Medeniyet Krizi ve Hz. Mevlânâ
Ramazan ALTINTAŞ
Değişim, bir halden başka bir hale geçiş, ya da önceki durum ve davranıştan uzaklaşma yeni bir durum alma ve davranış kazanma şeklinde tanımlanabilir. Değişme bütün zamanlar için mutlak bir doğrusallık ifade etmez; ilerleme, bozulma, yozlaşma gibi izâfî anlamlar da ifade edebilir. Değişme bireysel olduğu gibi, toplumsal değişme şeklinde de gerçekleşebilir. Büyük düşünürler, medeniyetlerin oluşumunda değişimin farklı yönlerden tezâhür edeceğine dikkatlerimizi çekerler. Bunlardan birisi de medeniyet tarihi uzmanı, P. Sorokin”dir. O, “Toplumların hayatında pagandan kutsala doğru çevrimsel bir tarih anlayışı vardır.” diyor. Toynbee ise, Osmanlı”yı “ben idrâki” bağlamında yıkılan değil, durdurulan bir medeniyet olarak nitelendirir ve devam ede “Hatta önündeki tarihî engeller kaldırılırsa, durdurulduğu yerden yürüyüşüne tekrar devam edecektir. Bugünlerde Osmanlı hinterlandında yaşayan Müslüman yöneticilerin İslâm âleminin içinde bulunduğu savaş ve kargaşa ortamından çıkmasında Türkiye”nin önderliğinde Osmanlı Milletler Sistemi adlı bir teşkilat kurma önerileri bunun bir işareti olarak görülebilir.”
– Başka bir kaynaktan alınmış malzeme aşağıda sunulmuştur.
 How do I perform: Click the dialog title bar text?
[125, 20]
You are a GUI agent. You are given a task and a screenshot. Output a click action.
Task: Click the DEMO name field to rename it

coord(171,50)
İbn Haldun, medeniyetlerin yıkılışını; “fetih, ganimet, konformizm, rehâvet ve çöküş” şeklinde birbirini izleyen sonuçları ifade eden kavramlarla açıklar. XX. yüzyıl sosyal tarihçilerinden olan Spengler ve Toynbee ise, toplumsal değişimi, “dalga hareketine” benzetir. Onlara göre, nasıl ki denizlerde dalga bir defa hareket eder, sonra suya karışır giderse, medeniyetlerin varlığı ve son bulması da buna benzer.
Görüldüğü gibi toplum ve kültür değişimlerini çevrimsel hayat anlayışına göre yorumlayan organizmacılar, toplumsal olayları bir organizma olan insan yaşamına benzetmişlerdir. Onlar, “Medeniyetlerin var oluş ve yok oluşları insanın serüvenine çok benzemektedir. Nasıl insanın ceninlik dönemi; doğum, çocukluk, gençlik, yetişkinlik, yaşlılık dönemleri ve ölümü gibi yaşam evreleri varsa, medeniyetlerin de durumu buna benzer.” demektedirler. Dolayısıyla, onlara göre, toplumun eceli gelince bir daha diriliş olmaz.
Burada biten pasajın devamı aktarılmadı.